■ Directive
Swap "screenshot" for "image" in the material, starting with the line containing "has height=1386, width=1016." and going on through the line containing "bedrooms-value: 2 is". Leave everything else unchanged and omit the pictures from your output.

■ Study material
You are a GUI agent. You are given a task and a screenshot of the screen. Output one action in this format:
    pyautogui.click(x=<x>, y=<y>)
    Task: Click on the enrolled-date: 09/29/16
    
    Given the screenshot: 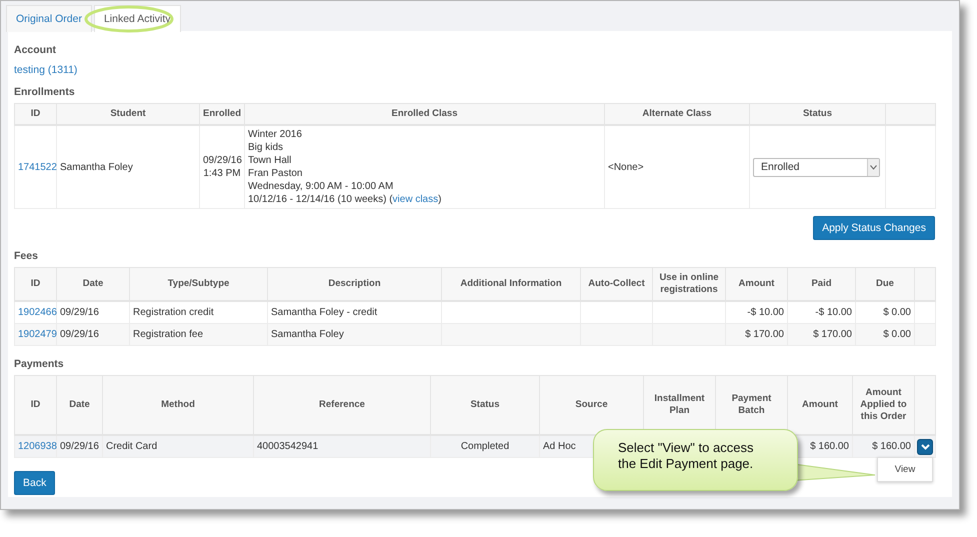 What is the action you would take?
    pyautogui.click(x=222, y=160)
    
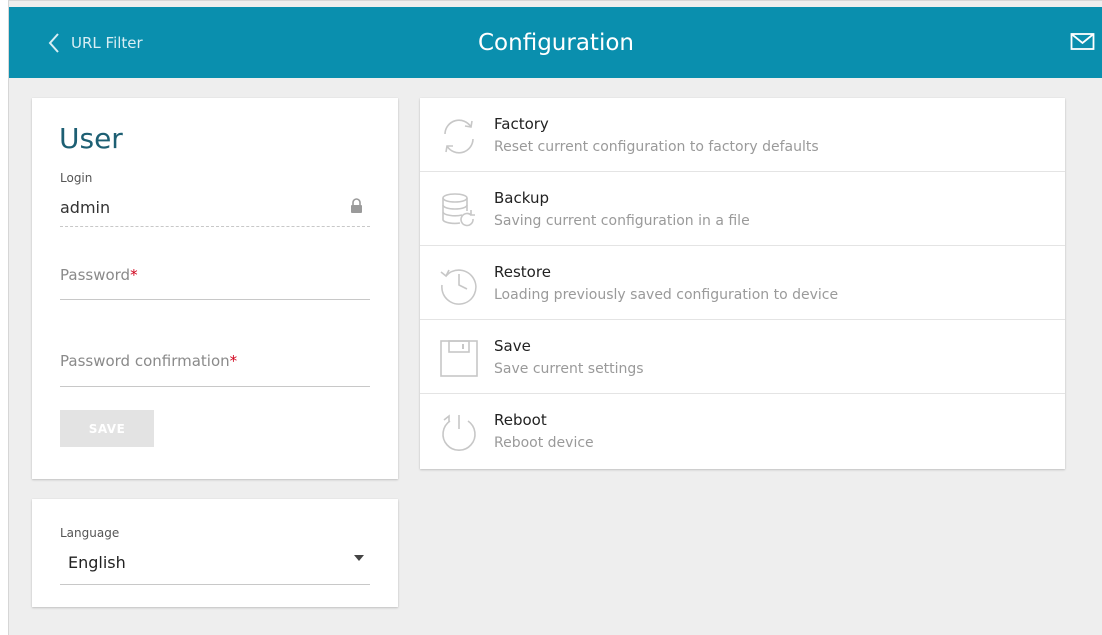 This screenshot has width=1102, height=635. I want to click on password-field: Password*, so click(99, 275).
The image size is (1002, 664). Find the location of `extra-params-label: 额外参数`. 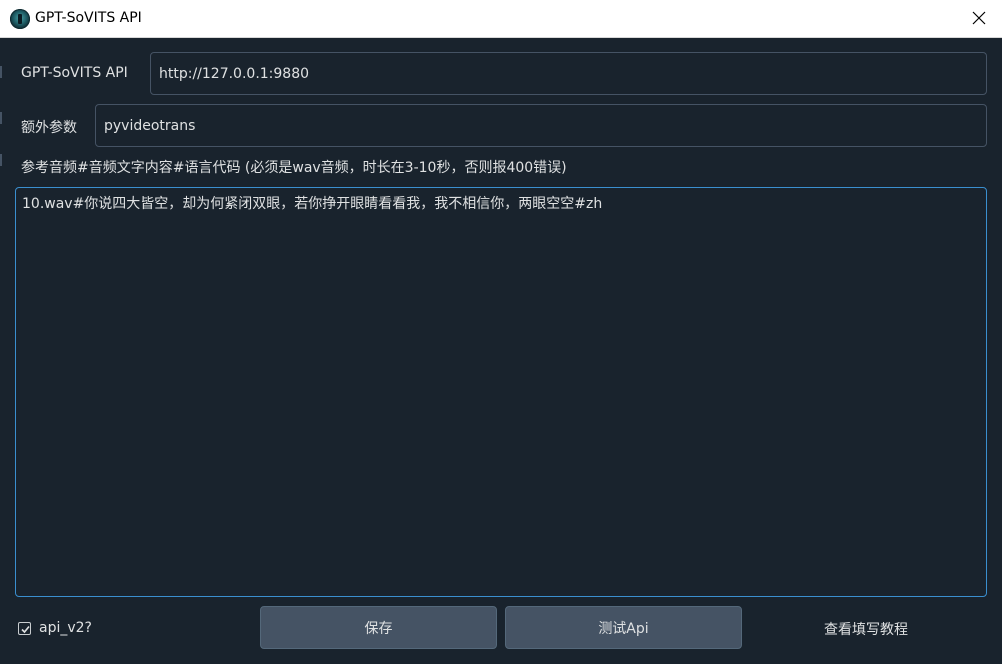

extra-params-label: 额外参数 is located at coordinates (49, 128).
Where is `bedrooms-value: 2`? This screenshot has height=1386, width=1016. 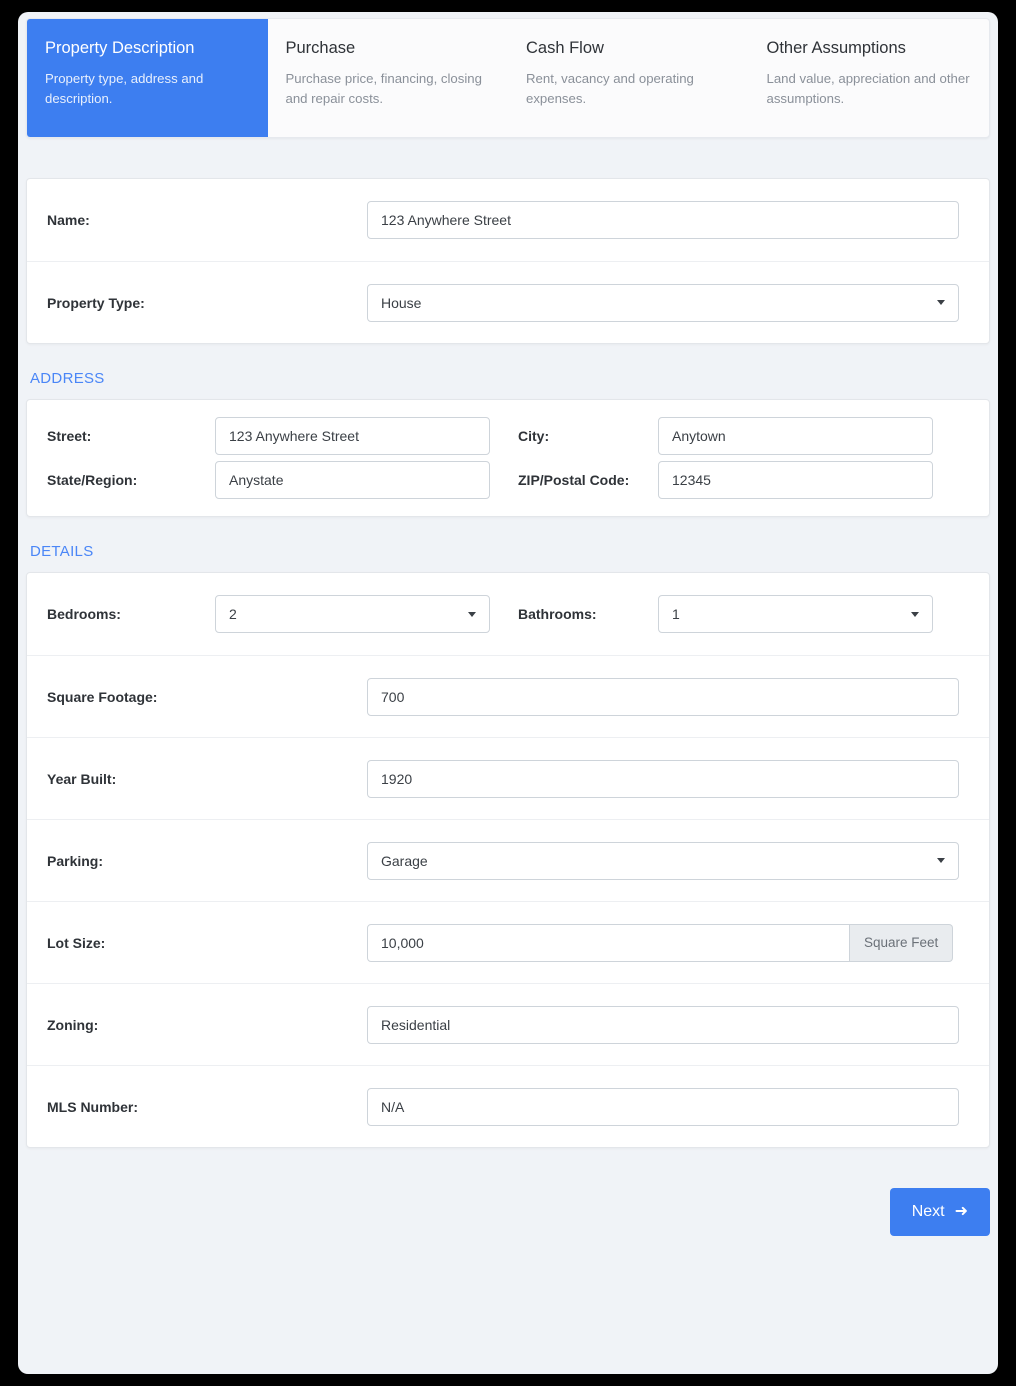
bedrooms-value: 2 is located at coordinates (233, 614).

* * *

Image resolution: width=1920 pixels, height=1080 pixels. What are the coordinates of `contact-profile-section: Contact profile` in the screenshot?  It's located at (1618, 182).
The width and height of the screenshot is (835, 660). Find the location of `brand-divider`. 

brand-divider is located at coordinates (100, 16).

■ Result below
Where is `bedrooms-value: 2`? This image has height=1386, width=1016. 
bedrooms-value: 2 is located at coordinates (233, 614).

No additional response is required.